Amin Karbasi Wins Air Force's Young Investigator Award


Deep neural networks – a type of very complex architecture that can essentially “learn” by analyzing data – work incredibly well, playing a role in everything from Apple’s Siri to driverless cars. No one, however, is entirely sure of how they work.

As part of his project, which won the Young Investigator Award from the Air Force Office of Scientific Research (AFOSR), Amin Karbasi is trying to figure that out. The $450,000, three-year project involves creating rigorous mathematical formulas that will help define and measure and interpret the data in big data. Today, the amount of existing data far exceeds what Claude Shannon (the father of information age) imagined when he developed his Information Theory. Making sense of it will take some time.
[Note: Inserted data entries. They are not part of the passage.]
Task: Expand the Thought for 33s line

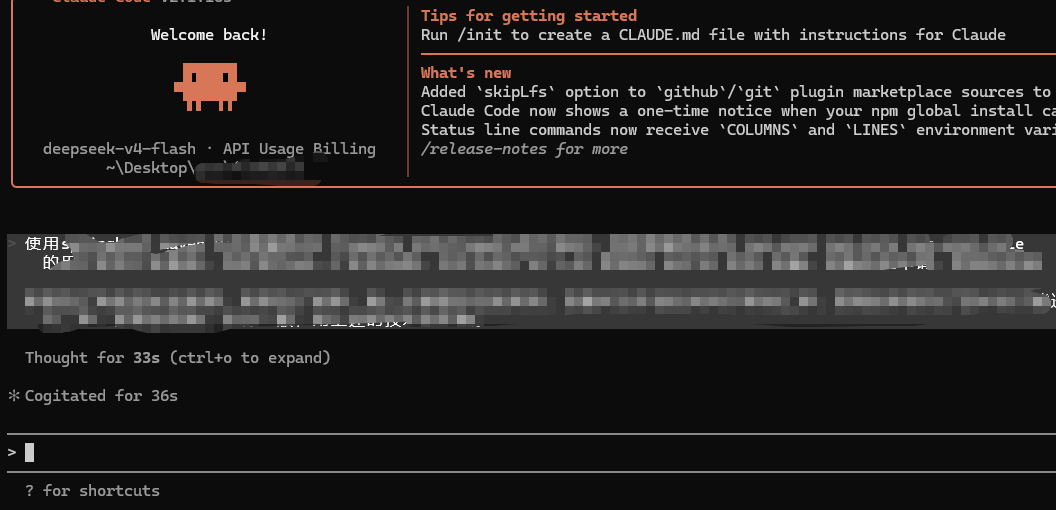Action: 178,358
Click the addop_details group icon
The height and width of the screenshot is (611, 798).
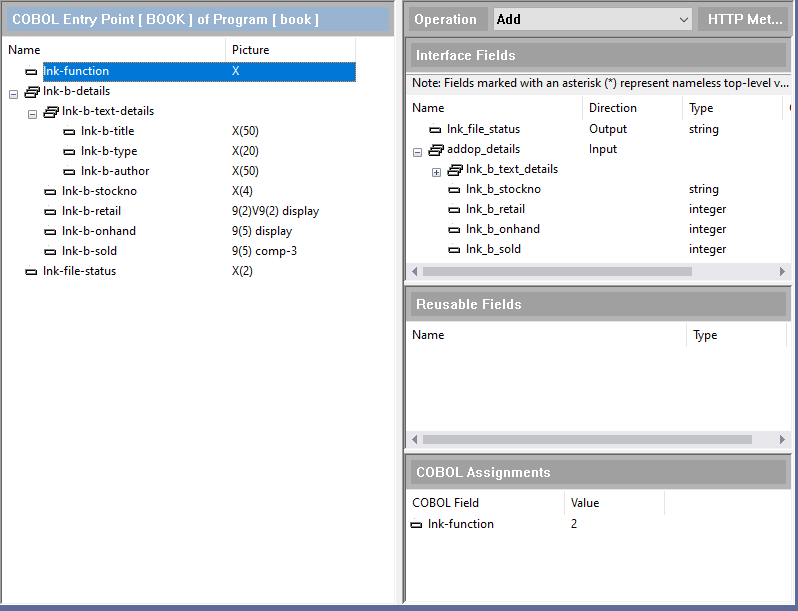tap(435, 150)
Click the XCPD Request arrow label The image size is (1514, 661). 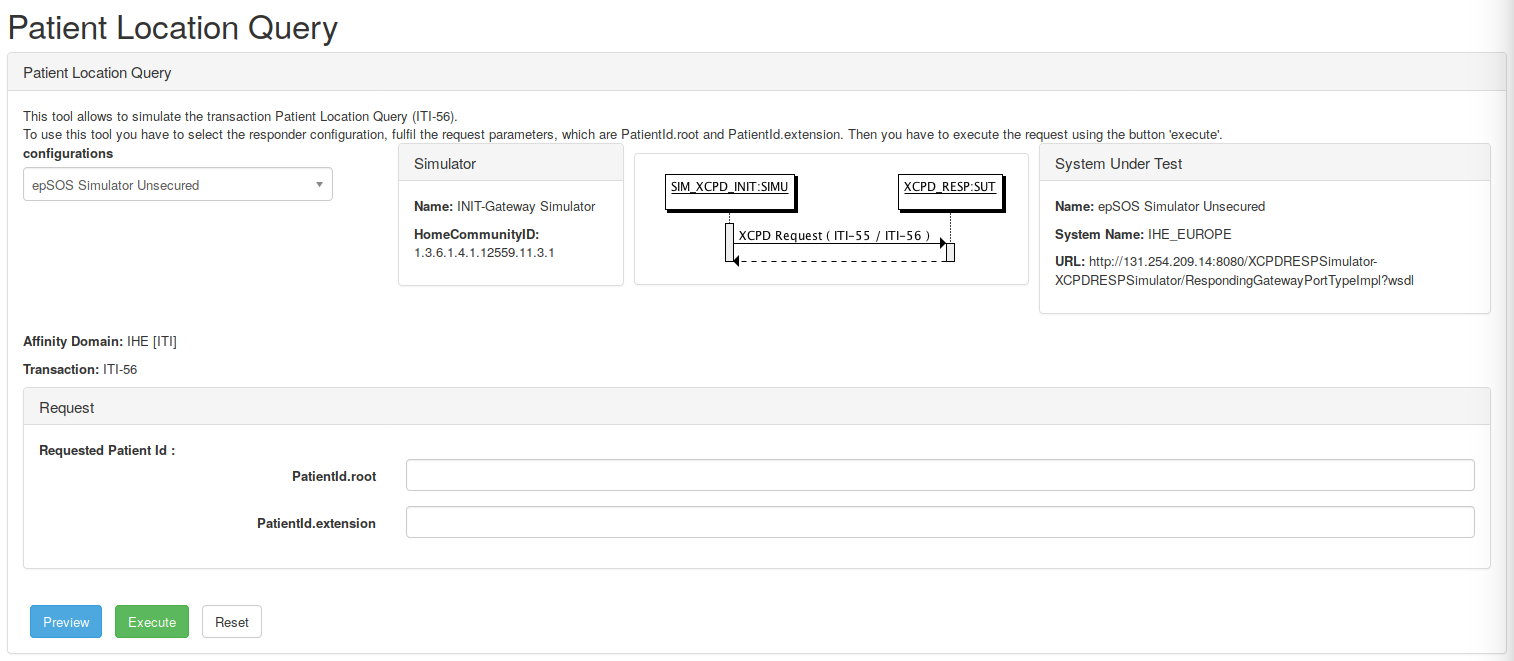(x=834, y=236)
“Everyone talks about big data, but it’s not clear what’s in it, so how do we measure it?” said Karbasi, assistant professor of electrical engineering & computer science. “Is it all garbage, or is there some interesting pattern?”

Part of the project entails deep neural networks, which have become increasingly prominent in computer science. It’s an old architecture but it has recently received a great deal of attention due to its success in artificial intelligence. Karbasi, who is a faculty member at the Yale Institute for Network Science (YINS), said there are a lot of guesses about why deep neural networks work, but no definitive answers.

“If you go to a machine learning conference, probably 80% of the people are talking about deep neural networks, and they’re talking about the amazing applications they can have,” he said. “But unfortunately, little is known about neural networks and it’s not very clear what they do.”

One theory holds that deep neural networks work because they can process a huge amount of data. For instance, a network is fed numerous pictures of dogs and cats, and it learns all the variants of the two animals. They can then identify new pictures of dogs and cats by mapping them back to previous pictures they’ve processed.

Karbasi is approaching the question from a different direction, positing that a small, but representative, amount of data could suffice for deep neural networks to work effectively. That way, a system could gain in computation but no information would be essentially lost.

“We’re trying to come up with some empirical and rigorous studies to show that even with a small amount of data, it can perform very well. But the data needs to be chosen in a smart way. To find an optimal way of finding informative data, we need to combine ideas from computational geometry, non-convex optimization, and high dimensional statstics.”

The Young Investigator Research Program awarded approximately $19.1 million in grants to 43 scientists and engineers from 37 research institutions and small businesses. The awards are made through a competitive process and recognize scientists “who show exceptional ability and promise for conducting basic research.” This year, the AFOSR received over 285 proposals.